Era la noche cien, el día doscientos, el suspiro quinientos, las manos mil, el temblor primero. Los nervios deslizantes, entre manos sudorosas que escribían tu nombre. Aquella puerta inmensa, llena de sorpresas, segundos, promesas y te quieros, clamaba terca tu llegada, contenía tu sonrisa, sostenía mi cuerpo. No recuerdo tu vestido, ni tu blusa, ni tu falda, ni tus aretes, ni tu gorra, ni tu sombrero, no recuerdo nada más que a ti. No recuerdo nada más que tu felicidad, tu risa, la luz de una luna reflejada en tus mejillas, figuras tan diversas las de tu cuerpo, flechas de terciopelo, remolinos de viento seguidos por una estela de bronces, jazmines y susurros tan fuertes, atemorizados e inertes ante tu pupila de abeja entre flores. La noche corría al compás de mis emociones, montañas empinadas veía en lontananza, paraísos tropicales tenía en mis sueños. Fuiste como la primavera, tenías una flor colgada en tu cabello, caías como el otoño entre mis brazos, me mirabas desafiante como el invierno y sin la certeza del tiempo, te enredaste en mis labios como las madreselvas.
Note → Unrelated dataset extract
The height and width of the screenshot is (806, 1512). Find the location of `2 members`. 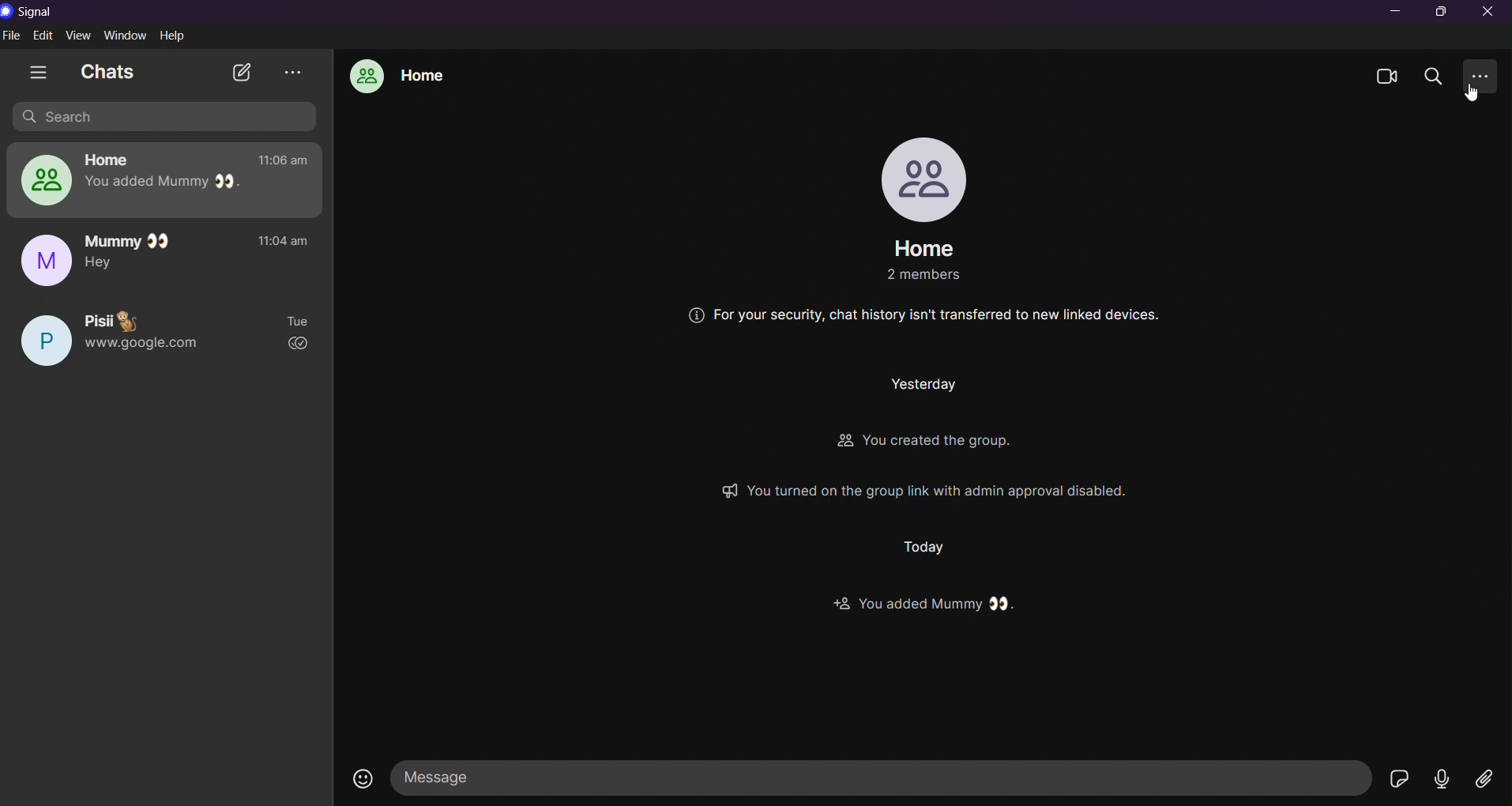

2 members is located at coordinates (914, 276).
Fue la vez primera de cien que daba un beso, fue la vez primera de mil que una silueta de cerezos sonreía en mis ojos, fue la vez primera de todas que sentía un te quiero. La comisura de tus labios, cauta, sutil y delicada me tenía cautivo, aquella hoja de tu boca, moviéndose tan simple, escurriendo gotas de ilusión entre mis dientes y cambios en el timón de tu cabeza, nos soltaba a navegar como navío en oriente, sin norte, sin América, sin nadie.
La noche sonreía cómplice a tus espaldas y la realidad tan cruel de un beso tan perfecto que sigue viniendo.